Increased threat vector
IT departments often have little to zero visibility of whether or not employees are connecting to the VPN, particularly when employees are using personal devices. Furthermore, personal devices aren’t just being used outside the data centre’s four walls, but in family home environments and shared households. Not only do IT teams have far less control over the apps, websites and content their employees are engaging with, there is no guarantee they are the only person using that device. While the organisation might not have visibility of data now being stored and used outside the four walls, it is still ultimately responsible for it.
Given this vastly increased threat vector and risk to data systems, organisations must ensure they have a robust Cloud Data Management strategy in place to ensure data is backed up, protected and recoverable across all devices and applications. Employee best practices and training are vital to this – helping IT teams ensure that users are connected via the VPN and are storing company data in secure cloud environments, rather than on personal accounts or their own desktops. If data cannot be backed up it is not protected, and in the event of unplanned downtime or a cyber breach that data will be unrecoverable. Moreover, organisations are adopting Software as a Service (SaaS) solutions in their droves. For example, Microsoft Teams grew from 32 million to 72 million users between March 2019 and April 2020. For businesses using SaaS solutions such as Microsoft Teams and Microsoft Office 365, backups of data need to be conducted on a continuous basis – either on premises or in cloud object storage. This will protect the business against a single point of failure that is outside their control.
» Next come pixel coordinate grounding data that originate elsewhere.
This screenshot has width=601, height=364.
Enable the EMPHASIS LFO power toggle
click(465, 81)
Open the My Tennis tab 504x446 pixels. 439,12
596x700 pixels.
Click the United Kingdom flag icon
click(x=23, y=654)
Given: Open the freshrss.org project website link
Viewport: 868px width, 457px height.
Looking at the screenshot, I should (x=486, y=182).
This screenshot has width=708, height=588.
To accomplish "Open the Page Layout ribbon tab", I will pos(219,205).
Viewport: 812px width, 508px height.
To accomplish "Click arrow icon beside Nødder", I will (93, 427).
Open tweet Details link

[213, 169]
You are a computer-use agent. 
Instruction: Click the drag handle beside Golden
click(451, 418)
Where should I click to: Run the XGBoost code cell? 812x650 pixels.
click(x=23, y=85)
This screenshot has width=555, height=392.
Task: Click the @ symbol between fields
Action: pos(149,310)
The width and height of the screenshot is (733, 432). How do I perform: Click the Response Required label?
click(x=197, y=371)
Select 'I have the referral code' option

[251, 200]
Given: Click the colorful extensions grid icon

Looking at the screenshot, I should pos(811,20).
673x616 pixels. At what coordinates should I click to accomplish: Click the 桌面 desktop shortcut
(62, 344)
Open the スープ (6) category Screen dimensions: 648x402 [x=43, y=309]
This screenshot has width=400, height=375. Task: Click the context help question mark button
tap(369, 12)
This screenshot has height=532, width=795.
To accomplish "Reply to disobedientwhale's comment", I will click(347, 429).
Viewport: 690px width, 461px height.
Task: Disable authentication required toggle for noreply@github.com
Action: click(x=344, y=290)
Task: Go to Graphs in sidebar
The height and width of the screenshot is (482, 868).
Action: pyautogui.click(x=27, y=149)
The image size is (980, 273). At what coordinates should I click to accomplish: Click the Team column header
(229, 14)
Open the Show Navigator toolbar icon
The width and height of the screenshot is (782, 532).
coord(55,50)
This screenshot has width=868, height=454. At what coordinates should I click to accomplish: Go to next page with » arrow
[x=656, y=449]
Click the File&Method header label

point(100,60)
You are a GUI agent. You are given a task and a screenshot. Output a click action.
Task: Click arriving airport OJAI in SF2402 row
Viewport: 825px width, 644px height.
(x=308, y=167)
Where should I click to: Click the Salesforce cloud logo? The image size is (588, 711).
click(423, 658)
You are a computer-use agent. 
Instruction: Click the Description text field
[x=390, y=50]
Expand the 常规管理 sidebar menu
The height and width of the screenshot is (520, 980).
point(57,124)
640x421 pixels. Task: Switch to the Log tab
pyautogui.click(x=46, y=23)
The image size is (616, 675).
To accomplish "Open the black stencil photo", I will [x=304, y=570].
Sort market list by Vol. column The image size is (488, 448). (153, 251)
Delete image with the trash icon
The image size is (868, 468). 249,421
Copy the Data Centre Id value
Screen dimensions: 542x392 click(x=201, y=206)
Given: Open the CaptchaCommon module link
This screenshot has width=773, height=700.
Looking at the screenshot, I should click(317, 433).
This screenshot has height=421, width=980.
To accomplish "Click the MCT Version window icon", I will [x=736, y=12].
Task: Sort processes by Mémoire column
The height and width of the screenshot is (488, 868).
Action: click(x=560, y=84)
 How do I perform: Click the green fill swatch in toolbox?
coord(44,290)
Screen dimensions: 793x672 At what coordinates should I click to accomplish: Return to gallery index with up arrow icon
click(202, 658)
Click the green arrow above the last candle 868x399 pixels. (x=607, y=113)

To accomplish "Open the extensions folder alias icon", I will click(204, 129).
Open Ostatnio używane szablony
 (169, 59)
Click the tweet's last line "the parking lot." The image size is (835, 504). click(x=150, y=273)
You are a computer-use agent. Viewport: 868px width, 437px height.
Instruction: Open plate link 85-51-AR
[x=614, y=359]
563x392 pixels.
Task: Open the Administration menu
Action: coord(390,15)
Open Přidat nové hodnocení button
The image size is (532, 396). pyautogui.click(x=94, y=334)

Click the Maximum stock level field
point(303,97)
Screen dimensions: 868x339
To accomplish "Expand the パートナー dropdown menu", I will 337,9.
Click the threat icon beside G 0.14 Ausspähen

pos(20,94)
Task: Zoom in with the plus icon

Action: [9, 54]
As a combination of working from home and from offices becomes increasingly commonplace – even for organisations who previously had little-to-no track record of supporting remote working – the cyber-attack vector will remain high. It is therefore critical that businesses have a clear strategy for managing data across their cloud and data provisioning. This includes ensuring that data is backed up at all times, recoverable in the event of a disaster, outage or cyber-attack, and is as protected from external malicious threats as possible.